After all of that, the party begins building their characters, and the gamemaster says the players get to start at level 3. The players decide that they don’t want to have any prior knowledge of one another, however for the benefit of building the party, they decide to build their classes and share the most surface level facets of their characters. Since long rests are going to take longer than a standard campaign, the party agrees that spellcasters wouldn’t be the strongest bunch around, but maybe having one wouldn’t be too bad.
One player thinks that in a traditional sword-and-sorcery setting a barbarian or fighter would be fairly standard and a good base to form their party around. They decide to go with a barbarian due to their naturally higher hit points making them a bit more resilient which they think would be useful in a grittier and harsher setting.

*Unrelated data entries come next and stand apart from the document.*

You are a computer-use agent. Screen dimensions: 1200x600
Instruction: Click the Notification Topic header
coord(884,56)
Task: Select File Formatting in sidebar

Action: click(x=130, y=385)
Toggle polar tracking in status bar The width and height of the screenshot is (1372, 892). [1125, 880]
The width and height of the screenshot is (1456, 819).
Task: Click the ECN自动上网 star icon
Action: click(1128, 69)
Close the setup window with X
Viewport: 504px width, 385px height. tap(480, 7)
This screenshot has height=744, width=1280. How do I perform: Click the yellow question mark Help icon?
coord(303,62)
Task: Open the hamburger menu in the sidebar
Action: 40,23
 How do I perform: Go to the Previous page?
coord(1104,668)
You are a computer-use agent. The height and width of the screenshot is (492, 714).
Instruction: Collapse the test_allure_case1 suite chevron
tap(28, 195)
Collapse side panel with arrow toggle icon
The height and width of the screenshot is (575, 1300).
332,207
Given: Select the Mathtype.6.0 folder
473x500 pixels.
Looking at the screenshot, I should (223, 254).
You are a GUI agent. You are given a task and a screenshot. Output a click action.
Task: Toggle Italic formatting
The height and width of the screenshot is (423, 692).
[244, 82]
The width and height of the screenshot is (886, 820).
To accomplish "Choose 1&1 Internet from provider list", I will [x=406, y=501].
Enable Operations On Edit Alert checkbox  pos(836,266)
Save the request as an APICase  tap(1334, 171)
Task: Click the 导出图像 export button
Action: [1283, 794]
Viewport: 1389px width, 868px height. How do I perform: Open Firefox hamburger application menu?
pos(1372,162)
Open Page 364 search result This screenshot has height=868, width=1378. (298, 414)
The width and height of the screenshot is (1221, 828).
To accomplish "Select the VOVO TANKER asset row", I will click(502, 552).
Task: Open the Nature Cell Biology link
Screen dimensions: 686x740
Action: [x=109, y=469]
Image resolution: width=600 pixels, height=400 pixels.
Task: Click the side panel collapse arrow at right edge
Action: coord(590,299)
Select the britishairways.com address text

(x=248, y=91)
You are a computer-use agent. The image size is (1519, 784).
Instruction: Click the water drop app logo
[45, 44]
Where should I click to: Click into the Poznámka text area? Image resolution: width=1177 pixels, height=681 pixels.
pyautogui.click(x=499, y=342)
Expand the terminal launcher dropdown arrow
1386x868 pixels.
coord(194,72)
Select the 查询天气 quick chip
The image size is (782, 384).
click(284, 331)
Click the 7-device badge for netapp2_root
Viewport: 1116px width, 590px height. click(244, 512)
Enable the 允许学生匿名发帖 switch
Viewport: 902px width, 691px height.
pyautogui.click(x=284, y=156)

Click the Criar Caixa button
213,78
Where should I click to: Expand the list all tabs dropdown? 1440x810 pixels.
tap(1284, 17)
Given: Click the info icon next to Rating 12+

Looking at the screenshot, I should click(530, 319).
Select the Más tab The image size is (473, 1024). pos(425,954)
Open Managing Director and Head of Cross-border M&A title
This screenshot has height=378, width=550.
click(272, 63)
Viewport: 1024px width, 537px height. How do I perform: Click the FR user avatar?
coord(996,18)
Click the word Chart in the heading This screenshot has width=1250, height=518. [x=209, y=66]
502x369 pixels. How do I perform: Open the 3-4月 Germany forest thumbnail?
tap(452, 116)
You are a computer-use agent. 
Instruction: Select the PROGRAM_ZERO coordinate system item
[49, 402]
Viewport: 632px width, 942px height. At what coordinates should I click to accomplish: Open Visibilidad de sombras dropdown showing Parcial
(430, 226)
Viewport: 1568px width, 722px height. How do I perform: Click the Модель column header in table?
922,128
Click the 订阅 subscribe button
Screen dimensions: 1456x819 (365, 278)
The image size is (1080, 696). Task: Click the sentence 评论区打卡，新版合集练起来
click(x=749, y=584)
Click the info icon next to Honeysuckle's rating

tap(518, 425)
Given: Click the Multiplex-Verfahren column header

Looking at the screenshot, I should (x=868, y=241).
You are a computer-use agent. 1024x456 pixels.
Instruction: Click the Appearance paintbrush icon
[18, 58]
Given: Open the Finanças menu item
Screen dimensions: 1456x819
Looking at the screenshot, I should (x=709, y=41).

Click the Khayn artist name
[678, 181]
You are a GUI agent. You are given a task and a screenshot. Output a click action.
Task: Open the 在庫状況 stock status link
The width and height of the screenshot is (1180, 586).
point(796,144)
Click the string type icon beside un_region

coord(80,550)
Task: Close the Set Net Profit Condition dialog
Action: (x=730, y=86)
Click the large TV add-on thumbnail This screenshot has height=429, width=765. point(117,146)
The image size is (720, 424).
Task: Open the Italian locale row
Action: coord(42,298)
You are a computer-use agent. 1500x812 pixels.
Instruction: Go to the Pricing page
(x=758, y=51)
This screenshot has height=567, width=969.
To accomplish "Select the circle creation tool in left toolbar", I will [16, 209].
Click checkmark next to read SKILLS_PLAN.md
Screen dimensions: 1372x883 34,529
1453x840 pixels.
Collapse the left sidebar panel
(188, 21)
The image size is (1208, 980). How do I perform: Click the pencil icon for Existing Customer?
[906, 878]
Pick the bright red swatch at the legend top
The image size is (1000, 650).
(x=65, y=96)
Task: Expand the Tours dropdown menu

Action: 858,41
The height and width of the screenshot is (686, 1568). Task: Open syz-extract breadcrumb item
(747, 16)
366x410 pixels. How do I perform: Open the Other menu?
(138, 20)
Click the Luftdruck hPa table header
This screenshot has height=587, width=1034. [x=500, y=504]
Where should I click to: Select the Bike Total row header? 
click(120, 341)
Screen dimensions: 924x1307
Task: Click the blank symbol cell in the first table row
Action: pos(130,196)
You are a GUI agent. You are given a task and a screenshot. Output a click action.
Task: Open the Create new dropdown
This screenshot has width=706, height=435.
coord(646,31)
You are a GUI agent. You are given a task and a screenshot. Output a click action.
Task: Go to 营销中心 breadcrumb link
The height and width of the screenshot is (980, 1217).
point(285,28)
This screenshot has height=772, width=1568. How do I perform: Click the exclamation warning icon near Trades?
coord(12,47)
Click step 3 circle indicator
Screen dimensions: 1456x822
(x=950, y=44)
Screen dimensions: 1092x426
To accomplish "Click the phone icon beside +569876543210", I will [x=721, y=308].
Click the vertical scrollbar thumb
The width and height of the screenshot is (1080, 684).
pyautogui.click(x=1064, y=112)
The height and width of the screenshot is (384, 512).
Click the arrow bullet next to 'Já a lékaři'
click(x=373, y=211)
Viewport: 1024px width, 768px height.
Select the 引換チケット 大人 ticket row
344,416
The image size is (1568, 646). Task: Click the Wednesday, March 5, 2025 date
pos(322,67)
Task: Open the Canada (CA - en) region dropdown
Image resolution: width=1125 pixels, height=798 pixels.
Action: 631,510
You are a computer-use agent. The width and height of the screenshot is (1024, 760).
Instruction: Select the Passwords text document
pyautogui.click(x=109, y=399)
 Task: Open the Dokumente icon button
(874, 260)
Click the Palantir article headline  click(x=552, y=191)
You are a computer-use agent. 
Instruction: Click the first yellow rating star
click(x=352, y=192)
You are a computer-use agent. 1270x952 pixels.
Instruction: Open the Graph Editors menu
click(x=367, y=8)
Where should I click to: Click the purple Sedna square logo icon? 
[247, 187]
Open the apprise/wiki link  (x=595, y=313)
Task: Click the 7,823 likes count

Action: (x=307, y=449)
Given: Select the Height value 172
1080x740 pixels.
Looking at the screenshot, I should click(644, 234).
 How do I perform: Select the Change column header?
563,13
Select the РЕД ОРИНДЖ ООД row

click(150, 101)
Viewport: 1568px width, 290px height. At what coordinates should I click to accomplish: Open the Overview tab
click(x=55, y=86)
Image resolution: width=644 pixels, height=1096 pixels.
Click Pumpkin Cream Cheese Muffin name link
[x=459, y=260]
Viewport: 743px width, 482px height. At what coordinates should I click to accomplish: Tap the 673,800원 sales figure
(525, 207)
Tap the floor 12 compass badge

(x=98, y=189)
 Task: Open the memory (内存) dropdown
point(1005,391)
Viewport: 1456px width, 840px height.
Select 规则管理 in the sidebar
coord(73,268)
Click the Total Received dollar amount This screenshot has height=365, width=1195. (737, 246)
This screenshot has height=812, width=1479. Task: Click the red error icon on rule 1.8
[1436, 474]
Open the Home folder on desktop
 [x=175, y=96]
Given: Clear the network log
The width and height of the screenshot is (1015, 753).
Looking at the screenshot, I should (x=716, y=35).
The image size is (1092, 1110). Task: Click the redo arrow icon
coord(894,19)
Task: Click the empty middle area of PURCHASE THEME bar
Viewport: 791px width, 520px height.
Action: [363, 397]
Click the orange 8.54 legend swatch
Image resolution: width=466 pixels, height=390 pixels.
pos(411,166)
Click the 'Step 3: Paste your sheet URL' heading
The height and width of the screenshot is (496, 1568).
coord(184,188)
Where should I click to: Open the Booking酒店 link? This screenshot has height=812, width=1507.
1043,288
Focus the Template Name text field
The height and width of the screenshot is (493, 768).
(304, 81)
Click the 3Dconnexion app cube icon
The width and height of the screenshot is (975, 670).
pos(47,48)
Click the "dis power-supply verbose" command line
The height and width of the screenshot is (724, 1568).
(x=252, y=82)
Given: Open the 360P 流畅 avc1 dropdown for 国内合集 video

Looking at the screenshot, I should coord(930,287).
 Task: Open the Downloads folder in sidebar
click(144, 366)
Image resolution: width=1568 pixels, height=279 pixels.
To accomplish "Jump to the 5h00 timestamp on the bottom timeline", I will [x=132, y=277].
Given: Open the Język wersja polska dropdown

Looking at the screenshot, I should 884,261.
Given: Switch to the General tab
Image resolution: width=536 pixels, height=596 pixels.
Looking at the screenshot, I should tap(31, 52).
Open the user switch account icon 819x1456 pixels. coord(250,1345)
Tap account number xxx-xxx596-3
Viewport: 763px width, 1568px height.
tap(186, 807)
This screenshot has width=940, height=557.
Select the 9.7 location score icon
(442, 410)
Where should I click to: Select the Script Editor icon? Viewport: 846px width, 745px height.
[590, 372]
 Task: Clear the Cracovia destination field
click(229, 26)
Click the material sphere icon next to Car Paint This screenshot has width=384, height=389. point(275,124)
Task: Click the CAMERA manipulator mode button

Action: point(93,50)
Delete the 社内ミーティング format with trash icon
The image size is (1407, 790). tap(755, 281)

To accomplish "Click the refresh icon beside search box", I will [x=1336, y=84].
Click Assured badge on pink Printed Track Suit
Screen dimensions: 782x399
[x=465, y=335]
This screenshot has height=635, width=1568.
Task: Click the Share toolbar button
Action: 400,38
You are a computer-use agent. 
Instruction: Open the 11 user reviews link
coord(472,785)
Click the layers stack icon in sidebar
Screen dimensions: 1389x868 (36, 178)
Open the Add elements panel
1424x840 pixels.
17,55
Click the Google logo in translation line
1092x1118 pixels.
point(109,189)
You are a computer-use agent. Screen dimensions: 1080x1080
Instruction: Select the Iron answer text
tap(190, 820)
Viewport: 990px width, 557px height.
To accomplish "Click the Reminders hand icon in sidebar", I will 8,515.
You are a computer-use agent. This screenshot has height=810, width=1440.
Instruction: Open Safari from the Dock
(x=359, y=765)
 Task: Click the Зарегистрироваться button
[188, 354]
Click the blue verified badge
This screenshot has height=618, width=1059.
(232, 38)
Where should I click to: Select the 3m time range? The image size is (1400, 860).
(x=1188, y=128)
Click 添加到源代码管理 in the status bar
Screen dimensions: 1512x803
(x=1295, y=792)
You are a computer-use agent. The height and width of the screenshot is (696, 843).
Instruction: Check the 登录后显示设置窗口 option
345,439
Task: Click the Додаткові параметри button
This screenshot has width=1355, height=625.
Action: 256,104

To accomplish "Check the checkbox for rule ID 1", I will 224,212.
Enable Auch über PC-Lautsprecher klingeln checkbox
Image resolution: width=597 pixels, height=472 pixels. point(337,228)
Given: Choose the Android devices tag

The next player decides to be a warlock since they recover their spell slots on a short rest, thus giving them access to their spells more frequently even if they only have 2 spell slots. However, they decide to keep their patron and pact boon a secret from the other players. In secret with the gamemaster, the player decided to make a pact with The Celestial to grant them some extra healing.
The last player decides for some fun roleplaying bits that they’d play a monk. They figure with a barbarian and a warlock, the monk would be a fun character to juxtapose them. Not only that, but the monk restores their ki points every short rest, thus giving them resources that they can use more freely.
From there, the gamemaster speaks with each of the players in private, learning more about their backstories, asking them questions on what they character knows or where they’re from, how they got wrangled into slavery, and any connections they may have.
And there you have it! A fully functional session zero! Now, of course, there is more to it than that and you’re free to experiment as you see fit. Thank you for tuning in and may you all have a wonderful day.